In the second half of fiscal year 2016, Chipotle paid more for fines and penalties than the company paid in revenue, which the company attributed to the investigation into the tainted chicken-liver products.
Chipotles total fine and suspension amounts in the second quarter were $1,079 million, $632 million, and $711 million, the company said in a statement.
“As we continue to improve, we expect our compliance program to be more effective in the future, which will improve the overall performance of Chipotle’s food safety programs,” Chipotle CEO Steve Ells said in the statement.

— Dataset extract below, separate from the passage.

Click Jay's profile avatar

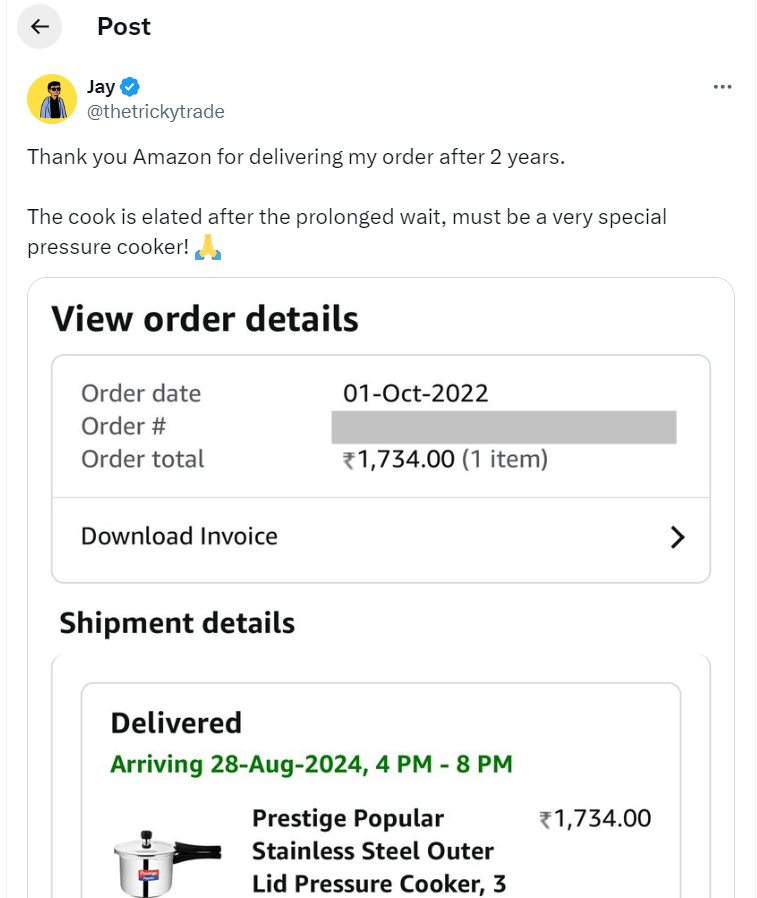tap(52, 99)
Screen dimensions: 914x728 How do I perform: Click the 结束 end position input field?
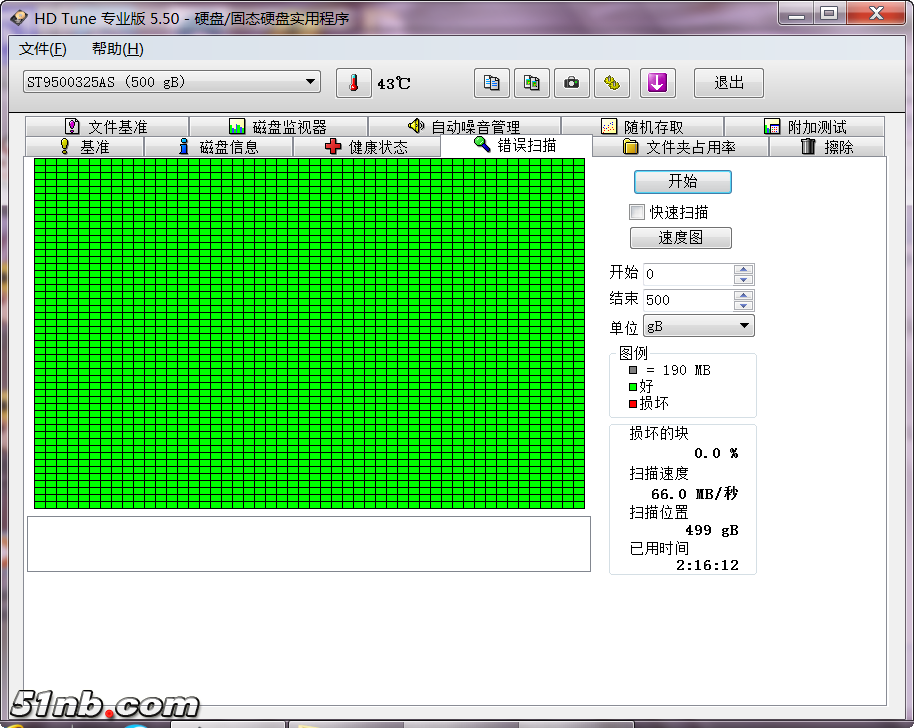(687, 300)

Chipotle, based in Austin, Texas, has more than 700 restaurants and more than 500,000 employees worldwide.
The company was fined for failing to follow the company’s Food Safety Program and failing to report a significant increase in reported food-borne illnesses linked to contaminated chicken, the USDA said.
The agency also levied a $5 million civil fine for failing not to take corrective action to prevent the outbreak of the bacteria that causes food poisoning.
During the first quarter, the U,S.
Food and Drug Administration warned Chipotle restaurants that their food safety measures should be effective to prevent foodborne illness.
After the investigation, the Food and Food Safety Agency ordered Chipotle to improve the food safety program and suspend or recall certain products.
Chipotles chief executive, Steve Ell, said that his company had “changed how we do business, we have made changes to our processes, we’ve put in place additional safeguards.”
Chiposaur chicken was found to contain salmonella and salmonellosis bacteria that cause food poisoning and outbreaks, including salmonecaemia.
Chipots chicken, which was produced by an independent factory, was also found to have a higher than average level of salmoneella and salmela, a bacteria found in food contaminated with salmonecemia.
While Chipotle has already paid a $2.7 billion fine and a $8.9 million penalty to the federal government for violating the Food Safety Act, the investigation is still ongoing, the agency said.